Reorganization, Merger, Consolidation or Sale of Assets. If at any time or from time to time there shall be a capital reorganization of the Common Stock (other than a subdivision, combination, reclassification or exchange of shares provided for elsewhere in this Section 4.5) or a merger or consolidation of the Company with or into another corporation or entity, or the sale of all or substantially all of the Company’s properties and assets to any other person, then, as a part of such reorganization, merger, consolidation or sale, provision shall be made so that the holders of the Debentures shall thereafter be entitled to receive upon conversion of the Debentures, the number of shares of stock or other securities or property of the Company, or of the successor corporation resulting from such merger or consolidation or sale, to which a holder of Common Stock deliverable upon conversion would have been entitled on such capital reorganization, merger, consolidation, or sale.
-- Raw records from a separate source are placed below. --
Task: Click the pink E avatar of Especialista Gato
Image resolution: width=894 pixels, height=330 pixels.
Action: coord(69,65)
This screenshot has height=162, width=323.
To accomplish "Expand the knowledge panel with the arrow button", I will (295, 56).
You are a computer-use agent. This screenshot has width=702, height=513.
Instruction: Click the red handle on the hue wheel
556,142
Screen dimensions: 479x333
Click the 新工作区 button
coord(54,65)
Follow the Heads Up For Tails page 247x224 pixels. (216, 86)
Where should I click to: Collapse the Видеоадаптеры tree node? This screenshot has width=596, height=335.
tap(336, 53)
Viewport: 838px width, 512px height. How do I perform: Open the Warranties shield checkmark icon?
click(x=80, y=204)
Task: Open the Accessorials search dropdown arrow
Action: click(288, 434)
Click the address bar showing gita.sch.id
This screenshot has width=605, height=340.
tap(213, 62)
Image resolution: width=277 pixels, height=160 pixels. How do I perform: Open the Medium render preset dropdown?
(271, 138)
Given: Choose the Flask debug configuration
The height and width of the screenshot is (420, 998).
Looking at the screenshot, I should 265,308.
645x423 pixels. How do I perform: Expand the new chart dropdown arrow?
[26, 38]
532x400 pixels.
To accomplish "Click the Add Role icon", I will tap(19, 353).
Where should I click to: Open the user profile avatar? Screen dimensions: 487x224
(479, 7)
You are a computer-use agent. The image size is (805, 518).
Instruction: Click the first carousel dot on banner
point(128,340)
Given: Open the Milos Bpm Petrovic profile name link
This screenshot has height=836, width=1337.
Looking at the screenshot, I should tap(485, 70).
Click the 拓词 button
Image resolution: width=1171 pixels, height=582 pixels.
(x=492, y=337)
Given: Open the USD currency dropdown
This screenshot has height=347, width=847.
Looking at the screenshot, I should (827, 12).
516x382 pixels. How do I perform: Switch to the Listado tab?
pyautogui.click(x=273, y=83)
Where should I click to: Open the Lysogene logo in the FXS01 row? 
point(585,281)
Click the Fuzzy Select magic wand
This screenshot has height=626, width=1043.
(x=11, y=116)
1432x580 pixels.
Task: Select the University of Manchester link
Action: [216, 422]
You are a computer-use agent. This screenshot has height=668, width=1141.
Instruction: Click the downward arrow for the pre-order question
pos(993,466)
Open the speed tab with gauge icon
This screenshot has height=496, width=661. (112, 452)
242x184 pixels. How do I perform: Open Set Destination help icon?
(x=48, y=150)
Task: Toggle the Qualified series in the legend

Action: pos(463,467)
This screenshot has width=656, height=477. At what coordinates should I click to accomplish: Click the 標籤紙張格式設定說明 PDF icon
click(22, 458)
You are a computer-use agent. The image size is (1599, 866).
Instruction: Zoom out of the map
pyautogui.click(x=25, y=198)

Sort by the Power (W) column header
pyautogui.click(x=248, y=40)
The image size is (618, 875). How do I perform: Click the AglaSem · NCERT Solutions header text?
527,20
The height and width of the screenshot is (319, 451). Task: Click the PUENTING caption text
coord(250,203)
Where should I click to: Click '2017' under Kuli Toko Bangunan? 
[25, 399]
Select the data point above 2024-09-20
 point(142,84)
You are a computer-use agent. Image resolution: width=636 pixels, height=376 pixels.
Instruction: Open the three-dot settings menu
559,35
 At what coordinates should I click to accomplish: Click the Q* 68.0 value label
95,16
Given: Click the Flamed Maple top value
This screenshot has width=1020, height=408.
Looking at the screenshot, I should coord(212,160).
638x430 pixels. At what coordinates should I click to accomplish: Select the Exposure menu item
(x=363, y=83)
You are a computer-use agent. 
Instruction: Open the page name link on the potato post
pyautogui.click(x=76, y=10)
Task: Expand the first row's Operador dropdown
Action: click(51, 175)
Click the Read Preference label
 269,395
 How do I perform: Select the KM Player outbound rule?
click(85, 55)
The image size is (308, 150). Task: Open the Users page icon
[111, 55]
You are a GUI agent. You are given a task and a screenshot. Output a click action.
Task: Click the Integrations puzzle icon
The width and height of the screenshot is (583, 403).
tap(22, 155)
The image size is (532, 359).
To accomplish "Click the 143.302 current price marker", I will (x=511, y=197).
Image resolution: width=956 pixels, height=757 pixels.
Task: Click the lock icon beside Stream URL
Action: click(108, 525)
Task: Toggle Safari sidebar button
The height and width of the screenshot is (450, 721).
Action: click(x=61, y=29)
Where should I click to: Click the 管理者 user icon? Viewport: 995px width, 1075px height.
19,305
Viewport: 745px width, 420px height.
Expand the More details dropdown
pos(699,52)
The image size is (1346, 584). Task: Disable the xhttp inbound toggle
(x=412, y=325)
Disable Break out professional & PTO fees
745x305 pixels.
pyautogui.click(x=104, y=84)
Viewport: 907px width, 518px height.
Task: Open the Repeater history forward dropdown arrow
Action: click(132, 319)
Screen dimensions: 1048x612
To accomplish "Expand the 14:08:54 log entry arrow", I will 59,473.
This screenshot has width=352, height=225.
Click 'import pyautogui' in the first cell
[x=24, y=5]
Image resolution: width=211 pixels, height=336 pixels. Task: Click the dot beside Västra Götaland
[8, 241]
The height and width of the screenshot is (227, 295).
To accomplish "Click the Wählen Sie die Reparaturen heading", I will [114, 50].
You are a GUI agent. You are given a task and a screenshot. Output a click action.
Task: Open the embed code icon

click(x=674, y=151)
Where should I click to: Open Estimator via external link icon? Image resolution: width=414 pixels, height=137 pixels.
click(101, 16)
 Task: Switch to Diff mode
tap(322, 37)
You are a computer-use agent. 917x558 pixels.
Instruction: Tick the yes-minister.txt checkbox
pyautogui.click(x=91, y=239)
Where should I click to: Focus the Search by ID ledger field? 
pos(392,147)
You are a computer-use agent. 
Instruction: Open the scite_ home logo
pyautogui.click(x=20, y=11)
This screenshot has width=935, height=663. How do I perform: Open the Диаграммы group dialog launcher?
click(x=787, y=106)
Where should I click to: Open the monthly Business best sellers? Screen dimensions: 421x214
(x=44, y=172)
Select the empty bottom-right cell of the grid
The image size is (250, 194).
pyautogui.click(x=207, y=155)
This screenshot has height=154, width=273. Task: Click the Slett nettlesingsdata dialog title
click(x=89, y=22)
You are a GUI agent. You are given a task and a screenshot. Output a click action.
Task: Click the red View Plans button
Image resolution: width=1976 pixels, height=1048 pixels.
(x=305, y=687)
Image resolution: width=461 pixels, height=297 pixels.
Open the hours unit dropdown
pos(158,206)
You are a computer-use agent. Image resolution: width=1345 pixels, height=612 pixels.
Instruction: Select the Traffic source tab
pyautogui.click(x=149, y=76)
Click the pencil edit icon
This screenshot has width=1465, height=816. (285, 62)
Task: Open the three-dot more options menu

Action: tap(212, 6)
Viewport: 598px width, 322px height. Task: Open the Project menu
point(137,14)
In any such case, appropriate adjustment shall be made in the application of the provisions of this Section 4.5 with respect to the rights of the holders of the Debentures after the reorganization, merger, consolidation or sale to the end that the provisions of this Section 4.5 (including adjustment of the Conversion Price then in effect and the number of shares receivable upon conversion of the Debentures) shall be applicable after that event as nearly equivalent as may be practicable.

Appears in 3 contracts

Samples: Securities Purchase Agreement (American Virtual Cloud Technologies, Inc.), Convertible Debenture (American Virtual Cloud Technologies, Inc.), Convertible Debenture (American Virtual Cloud Technologies, Inc.)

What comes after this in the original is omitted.